**** Отрывок текста ****

Я продолжаю идти в своем темпе, Томек следует за мной в нескольких десятках метров позади. Мы – два одиноких человека на этой огромной горе, но это нас не пугает, скорее наоборот. Нам нравится бесконечная свобода! За ней мы сюда и пришли.
Я поднимаюсь в сторону покрытого снегом гребня и седловины у правой вершинной вертикали. Том кричит, что нужно двигаться налево, вершина сейчас на главной оси. Я знаю, Том, просто хочу посмотреть, что за ней. Каменистая вершина впереди интригует меня. Я хочу осознать величие этого места. В седловине я прохожу немного вперед, чтобы увидеть больше. Эта проклятая привычка у меня еще с детства: всегда стремиться узнать, что там – выше или дальше, вдруг за тем, что мешает обзору, скрывается потрясающий вид! Я смотрю и не могу налюбоваться. Вдали ребро Мазено врезается глубоко в небо, сверкающее так, будто оно за завесой из танцующих в воздухе блесток. Ветер гонит вдаль тучи, полные снега. Я вижу ветер, но не слышу, закутанная в шапки, капюшоны и маски. На мгновение я полностью растворяюсь в этой красоте.
Нам повезло, солнце заливает склон, но мы полностью укрыты от него. Я возвращаюсь и делаю остановку, дожидаясь Тома. Пью воду, съедаю энергетический батончик.
Мы выше 7500 метров. Для альпинистов это символический рубеж, вход в так называемую «зону смерти». Мне не очень нравится ни это название, ни само понятие, но сегодня я не обращаю на это внимания. Мы не успели как следует акклиматизироваться, плохая погода внесла коррективы в нашу программу. Пока у меня все в порядке, я знаю пределы возможностей моего тела, но все равно внимательно прислушиваюсь к его сигналам. Сейчас я хочу есть, и это хороший знак!
Карта местности у меня в голове, я как следует запомнила ее еще во время подготовки в базовом лагере, снова и снова повторяя: «Вдоль карниза, который поднимается, поворачивая направо, до седловины, потом налево до начала расширяющегося кулуара, потом вверх по нему, немного направо, потом направо перед выходом из кулуара, между главной вершиной и северной, и, наконец, вверх по смешанному участку, забирая направо, до самого купола».
Но когда ты оказываешься на поле изо льда и снега, все становится далеко не так ясно. Я должна сосредоточиться, чтобы разглядеть, изучить, узнать, принять решение. Здесь все другого масштаба, и нет отметок, как на карте. Даже в Альпах легко заблудиться, несмотря на подробнейшие карты и логику восхождения, продиктованную самим рельефом. А здесь царство искаженных пропорций, бесконечных стен, ледяных полей, отполированных не знающими усталости ветрами и снегом, каменистых ступенчатых уступов.

****

_Текст задания A:_ Согласуются ли с отрывком о восхождении утверждения ниже? Для каждого ответьте «да» или «нет» и приведите дословно слова отрывка, которые это решают. (i) Альпинисты находятся выше 7500 метров. (ii) Рассказчику по душе название «зона смерти». (iii) Альпинисты успели как следует акклиматизироваться.
_Текст задания B:_ Выведите без изменений фрагмент отрывка о восхождении от слов «Я продолжаю идти» до слов «сюда и пришли.» включительно.
_Текст задания C:_ Продолжите отрывок о восхождении на гору, начав сразу после его последнего предложения.

**** Представленные данные ****

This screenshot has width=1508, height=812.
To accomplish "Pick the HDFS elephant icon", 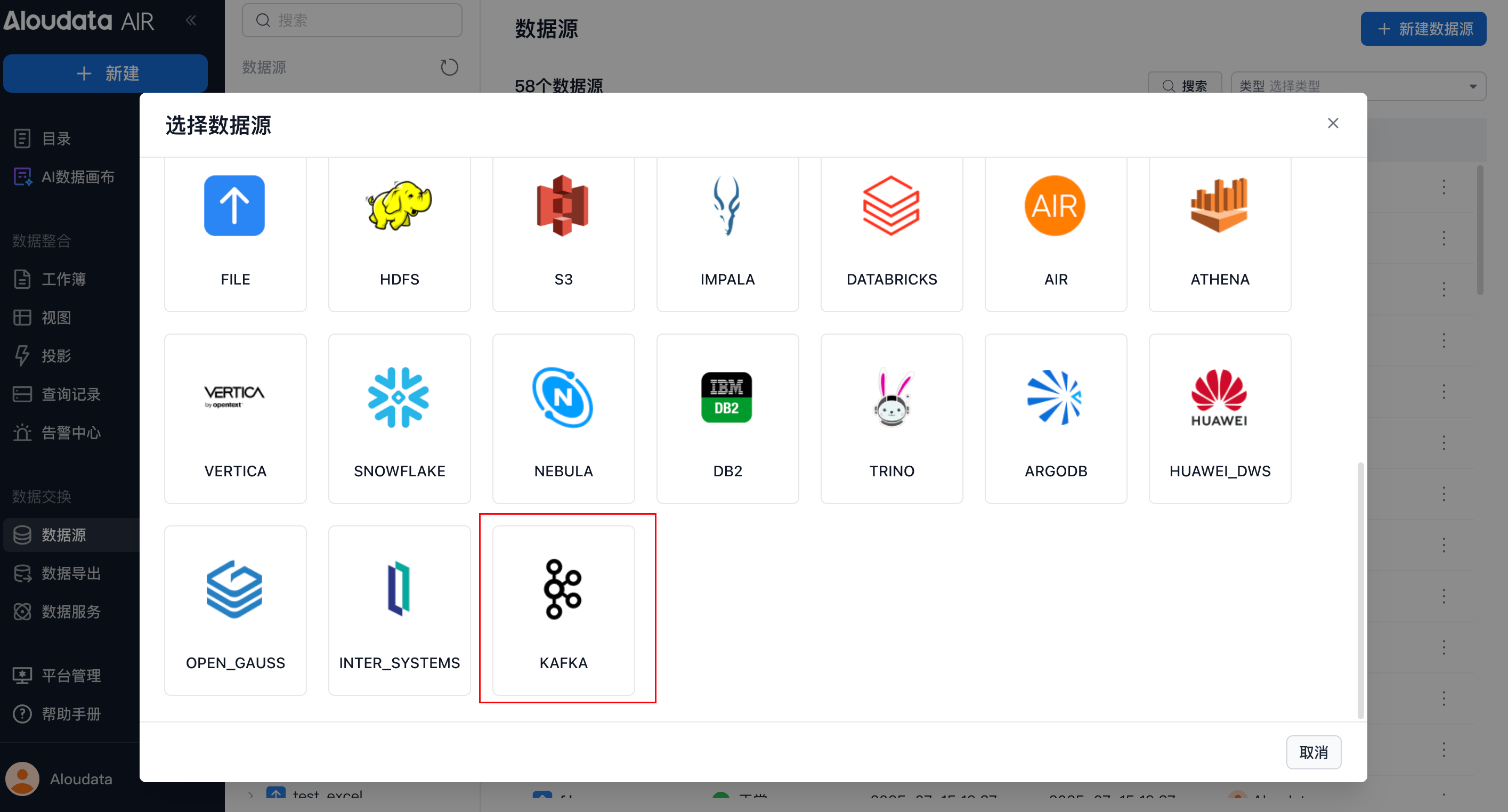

****

_Результат выполнения A:_
(i) Да: «Мы выше 7500 метров.»
(ii) Нет: «Мне не очень нравится ни это название, ни само понятие»
(iii) Нет: «Мы не успели как следует акклиматизироваться»

_Результат выполнения B:_
Я продолжаю идти в своем темпе, Томек следует за мной в нескольких десятках метров позади. Мы – два одиноких человека на этой огромной горе, но это нас не пугает, скорее наоборот. Нам нравится бесконечная свобода! За ней мы сюда и пришли.

_Результат выполнения C:_
На середине подъема на пирамиду мы попадаем в смешанную зону под осью вершины. Приходится лавировать между снежными склонами, искать линию наименьшего сопротивления [5] . Искать, следовать карте, подниматься, спускаться, карабкаться, ползти вниз, балансировать на передних зубьях кошек. Цепляться за узкие каменистые карнизы пальцами в перчатках. Нащупывать надежную точку опоры, чтобы в безопасности идти вперед, словно канатоходец по канату. Вокруг все такое огромное, что это дезориентирует: я и представить себе не могла то, что увидела здесь. Мы с Томом постоянно переглядываемся, поддерживаем контакт на расстоянии. Я должна поделиться с ним моими сомнениями насчет маршрута. Он во всем доверяет мне, соглашается и следует за мной.
5
При восхождении на склон альпинисты используют «линии наименьшего сопротивления» – отрезки пути с наименьшей крутизной и где не так скользко, что позволяет обойти сложные участки и продолжить движение.
Я предельно сосредоточена на том, что делаю. Мое поле зрения ограничено пятьюдесятью метрами вверх или назад – чтобы убедиться, что Том идет за мной. Скала крепкая, она состоит из гранита, гнейса и пегматита. Мои кошки оставляют царапины на узких каменных складках, рельеф становится более устойчивым; по мере того как мы поднимаемся, нам приходится все труднее. Я чищу шипы, забитые снегом. Слава богу, ветер пока не поднялся. Обернувшись, чтобы посмотреть, как там Том, и убедиться, что все в порядке, задерживаюсь взглядом на ребре Мазено справа: там бушует ветер.
Мне нравятся отрезки пути, когда я максимально сосредоточена и спокойна, а вокруг полная тишина. Сосредоточенно следя, чтобы шаги были выверенными, а хватка рук крепкой и точной, я обдумываю следующие движения. Время как будто исчезает. Воздух становится все более разреженным. Сердце бьется быстрее. Взбираясь на выступы, я задыхаюсь. Все здесь просто огромное.
Начиная с этого утра, мы работаем без веревки, она осталась в Четвертом лагере. Мы с Томеком решили, что она нам не понадобится. Разговариваем мало. «Ты как?» – «Ок!» Сосредоточенно продвигаемся вперед. Мы как будто окружены коконом, отделяющим нас от внешнего мира. Чем дальше мы идем, тем больше я вырываюсь вперед. Разрыв между нами увеличивается.
Томеку этот отрезок пути не нравится.
– Эли! Свернем налево, в кулуар?
Он прав: мы идем слишком медленно, теряем время на скально-ледовом участке.
– Идем!
На моем уровне как раз есть линия наименьшего сопротивления. Я жду Томека на краю кулуара. Его стены в волнистых складках из плотного снега, наметенного ветром. В горах я видела такое всего один раз – у вершины Аннапурны в 2009 году: волны больше метра высотой тянулись вдоль ребра на протяжении километров, и сотни шлейфов рыхлого снега обрушивались на южном склоне, поднимая белые облака снежной пыли. Захватывающее зрелище… Дожидаясь Томека, я пытаюсь понять, куда двигаться дальше.
Мы снова и снова повторяем одни и те же движения: вбить ледоруб, опереться на палки, левая нога, правая нога… Я почти не останавливаюсь. А Том наоборот, через каждые тридцать или сорок шагов делает тридцатисекундную или минутную передышку, отдыхает и снова продолжает путь.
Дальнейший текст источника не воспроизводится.